Sara Ewing
Staff details
Position
Lecturer in Academic Literacies
Department
Centre for Academic Language and Literacies
s.ewing (@gold.ac.uk)
Sara was trained in teaching through the Washington Literacy Council and the Washington State Board for Community and Technical Colleges from 2000-2002. She has a background in community-based organizations, especially education ‘from birth to grey’, with a particular interest in access for marginalized populations.
She has taught in the USA, Mexico and the UK, and has traveled through Europe, Central and South America, Africa and the Middle East. These experiences helped inform and motivate her academic interests in social, cultural and political issues, such as translation policy, immigration policy, citizenship testing and criminal justice policy reform.
Sara has a BA in Spanish and Political Science from Western Washington University, where she studied comparative politics, Spanish linguistics, feminism in 13th-16th century Spanish literature and identity in contemporary Mexican literature. She also has an MA in Applied Linguistics: Sociocultural Approaches from Goldsmiths. Her research was based on discourse and narrative analysis, and focused on the interplay between language, politics, society and the individual, particularly in creating and maintaining social values, structures and institutions.
Sara subsequently earned a Master of Research in Public Policy from Queen Mary, combining intensive training in qualitative and quantitative research methods with theories of the policy-making process. Her research focused on ideological and institutional influences on the articulation, formation and implementation of public policy.
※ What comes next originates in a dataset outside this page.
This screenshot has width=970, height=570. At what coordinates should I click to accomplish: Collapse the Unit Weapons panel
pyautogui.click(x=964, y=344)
Sara currently coordinates the ELC’s collaboration across Goldsmiths for enhancing academic development for Anglophone students. She is also engaged in a reflection on her own academic practice through the Postgraduate Certificate in the Management of Learning and Teaching in Higher Education, where her focus is on theoretical and practical discussions of power in the classroom, and the implications for student-centred learning.